Highway in Azerbaijan

Shukurbeyli–Jabrayil–Hadrut highway (Şükürbəyli–Cəbrayıl–Hadrut avtomobil yolu) is a four-lane highway in Azerbaijan running through the Khojavend, Fuzuli and Jabrayil districts. It links the Shukurbeyli section of the Hajigabul–Horadiz–Aghband–Zangezur corridor highway with the settlement of Hadrut.

The highway has a total length of 39.7 km and provides access to around 20 settlements, including Jabrayil and Hadrut.

== History ==
A foundation-laying ceremony for the highway was held on 15 March 2021, and construction started immediately afterwards.

The 14.2 km Shukurbeyli–Jabrayil section was commissioned on 19 October 2022. An additional 8.2 km section was commissioned on 5 May 2023.
————
● **Given task 1**
Copy out the entries in the data listing below word for word, everything from the line containing "Go to the About page link" down to the line containing "pos(1205,463)".

Data listing:
————
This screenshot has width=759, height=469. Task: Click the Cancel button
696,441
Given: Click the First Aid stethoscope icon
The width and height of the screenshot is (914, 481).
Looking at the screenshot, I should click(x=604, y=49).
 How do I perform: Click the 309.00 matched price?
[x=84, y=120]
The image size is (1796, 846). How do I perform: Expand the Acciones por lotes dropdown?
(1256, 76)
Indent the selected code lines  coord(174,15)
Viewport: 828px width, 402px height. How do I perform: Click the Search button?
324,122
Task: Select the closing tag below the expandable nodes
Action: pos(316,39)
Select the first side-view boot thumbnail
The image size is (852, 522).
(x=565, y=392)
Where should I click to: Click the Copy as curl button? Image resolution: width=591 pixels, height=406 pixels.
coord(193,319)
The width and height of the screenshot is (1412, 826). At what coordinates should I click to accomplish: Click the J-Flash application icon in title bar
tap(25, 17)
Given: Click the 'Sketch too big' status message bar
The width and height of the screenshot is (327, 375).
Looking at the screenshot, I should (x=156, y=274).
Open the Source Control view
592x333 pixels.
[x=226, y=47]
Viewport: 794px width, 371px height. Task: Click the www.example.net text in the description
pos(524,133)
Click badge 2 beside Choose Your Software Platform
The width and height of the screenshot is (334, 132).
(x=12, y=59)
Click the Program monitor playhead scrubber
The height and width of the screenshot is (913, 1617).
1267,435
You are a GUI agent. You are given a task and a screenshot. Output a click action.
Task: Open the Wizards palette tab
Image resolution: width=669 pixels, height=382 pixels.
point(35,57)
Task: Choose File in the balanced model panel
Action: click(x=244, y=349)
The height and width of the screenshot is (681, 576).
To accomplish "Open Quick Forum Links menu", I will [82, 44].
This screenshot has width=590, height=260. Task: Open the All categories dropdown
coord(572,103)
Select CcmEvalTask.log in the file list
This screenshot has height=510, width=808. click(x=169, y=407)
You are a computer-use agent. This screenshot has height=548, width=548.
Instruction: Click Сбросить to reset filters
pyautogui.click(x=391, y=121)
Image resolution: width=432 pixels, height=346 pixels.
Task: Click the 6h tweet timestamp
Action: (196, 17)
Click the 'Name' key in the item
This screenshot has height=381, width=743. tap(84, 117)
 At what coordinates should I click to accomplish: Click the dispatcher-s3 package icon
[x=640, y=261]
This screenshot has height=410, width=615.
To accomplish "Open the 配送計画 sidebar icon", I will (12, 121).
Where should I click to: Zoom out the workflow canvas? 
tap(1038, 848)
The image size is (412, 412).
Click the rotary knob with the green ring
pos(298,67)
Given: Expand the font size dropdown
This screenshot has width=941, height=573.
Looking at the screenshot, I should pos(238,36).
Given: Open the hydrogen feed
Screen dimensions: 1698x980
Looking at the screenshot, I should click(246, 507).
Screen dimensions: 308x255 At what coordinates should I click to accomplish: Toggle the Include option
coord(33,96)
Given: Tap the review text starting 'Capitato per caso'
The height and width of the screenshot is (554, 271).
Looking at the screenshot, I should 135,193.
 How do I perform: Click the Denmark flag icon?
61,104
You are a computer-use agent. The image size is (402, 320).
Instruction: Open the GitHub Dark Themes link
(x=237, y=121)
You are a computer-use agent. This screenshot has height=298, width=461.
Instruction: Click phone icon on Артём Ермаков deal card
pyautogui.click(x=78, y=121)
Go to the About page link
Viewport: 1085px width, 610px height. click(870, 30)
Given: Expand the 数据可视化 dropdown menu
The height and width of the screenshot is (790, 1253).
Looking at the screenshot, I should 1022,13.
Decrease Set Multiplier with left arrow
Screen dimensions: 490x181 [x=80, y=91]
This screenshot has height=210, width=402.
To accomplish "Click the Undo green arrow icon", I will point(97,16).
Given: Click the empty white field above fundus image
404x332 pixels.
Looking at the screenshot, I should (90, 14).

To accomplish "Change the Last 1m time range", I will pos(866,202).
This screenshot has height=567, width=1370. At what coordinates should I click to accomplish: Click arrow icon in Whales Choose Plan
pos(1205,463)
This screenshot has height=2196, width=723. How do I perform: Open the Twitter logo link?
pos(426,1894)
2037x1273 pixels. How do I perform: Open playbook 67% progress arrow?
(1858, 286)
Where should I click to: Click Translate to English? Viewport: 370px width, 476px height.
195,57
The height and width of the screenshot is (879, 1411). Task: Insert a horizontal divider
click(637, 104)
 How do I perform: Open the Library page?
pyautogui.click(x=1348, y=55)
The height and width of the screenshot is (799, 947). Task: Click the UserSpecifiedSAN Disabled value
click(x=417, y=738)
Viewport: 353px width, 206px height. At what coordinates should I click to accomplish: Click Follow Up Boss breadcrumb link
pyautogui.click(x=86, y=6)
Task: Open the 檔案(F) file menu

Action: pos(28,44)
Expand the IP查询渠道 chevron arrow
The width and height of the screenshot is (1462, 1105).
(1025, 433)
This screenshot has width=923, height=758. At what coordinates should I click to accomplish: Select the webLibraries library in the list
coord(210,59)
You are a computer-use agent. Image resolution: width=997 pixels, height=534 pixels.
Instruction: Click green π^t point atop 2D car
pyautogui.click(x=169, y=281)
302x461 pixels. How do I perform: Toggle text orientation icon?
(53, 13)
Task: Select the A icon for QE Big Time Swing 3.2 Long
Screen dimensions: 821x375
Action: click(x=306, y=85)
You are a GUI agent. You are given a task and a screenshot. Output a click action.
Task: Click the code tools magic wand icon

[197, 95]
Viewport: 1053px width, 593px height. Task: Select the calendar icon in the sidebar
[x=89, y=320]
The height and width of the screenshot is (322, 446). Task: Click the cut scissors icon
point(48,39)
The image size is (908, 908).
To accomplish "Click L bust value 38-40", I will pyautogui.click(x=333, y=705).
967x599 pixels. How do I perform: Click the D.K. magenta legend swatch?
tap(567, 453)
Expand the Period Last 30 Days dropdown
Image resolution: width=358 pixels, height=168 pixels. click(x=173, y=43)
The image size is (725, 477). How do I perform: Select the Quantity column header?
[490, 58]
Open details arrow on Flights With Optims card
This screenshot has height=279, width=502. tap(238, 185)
————
● **Given task 2**
Carry on the passage about the Shukurbeyli–Jabrayil–Hadrut highway from the point where it stops.

● **Right answer 1**
Go to the About page link
Viewport: 1085px width, 610px height. click(870, 30)
Given: Expand the 数据可视化 dropdown menu
The height and width of the screenshot is (790, 1253).
Looking at the screenshot, I should 1022,13.
Decrease Set Multiplier with left arrow
Screen dimensions: 490x181 [x=80, y=91]
This screenshot has height=210, width=402.
To accomplish "Click the Undo green arrow icon", I will point(97,16).
Given: Click the empty white field above fundus image
404x332 pixels.
Looking at the screenshot, I should (90, 14).

To accomplish "Change the Last 1m time range", I will pos(866,202).
This screenshot has height=567, width=1370. At what coordinates should I click to accomplish: Click arrow icon in Whales Choose Plan
pos(1205,463)

● **Right answer 2**
== Design ==
The highway is being built as a four-lane, technical-category I road. The carriageway width is 14–14.5 m and the roadbed width is 21.5 m.

The project includes multiple drainage and protection structures, including circular culverts, nine box culverts, and animal underpasses intended to reduce impacts on fauna. Six road bridges are part of the route, including a bridge designed at the intersection with the Hajigabul–Mincivan–Zangezur corridor alignment to enable grade-separated access.

The new alignment replaces an older 42 km route and shortens the corridor by 2.3 km to 39.7 km.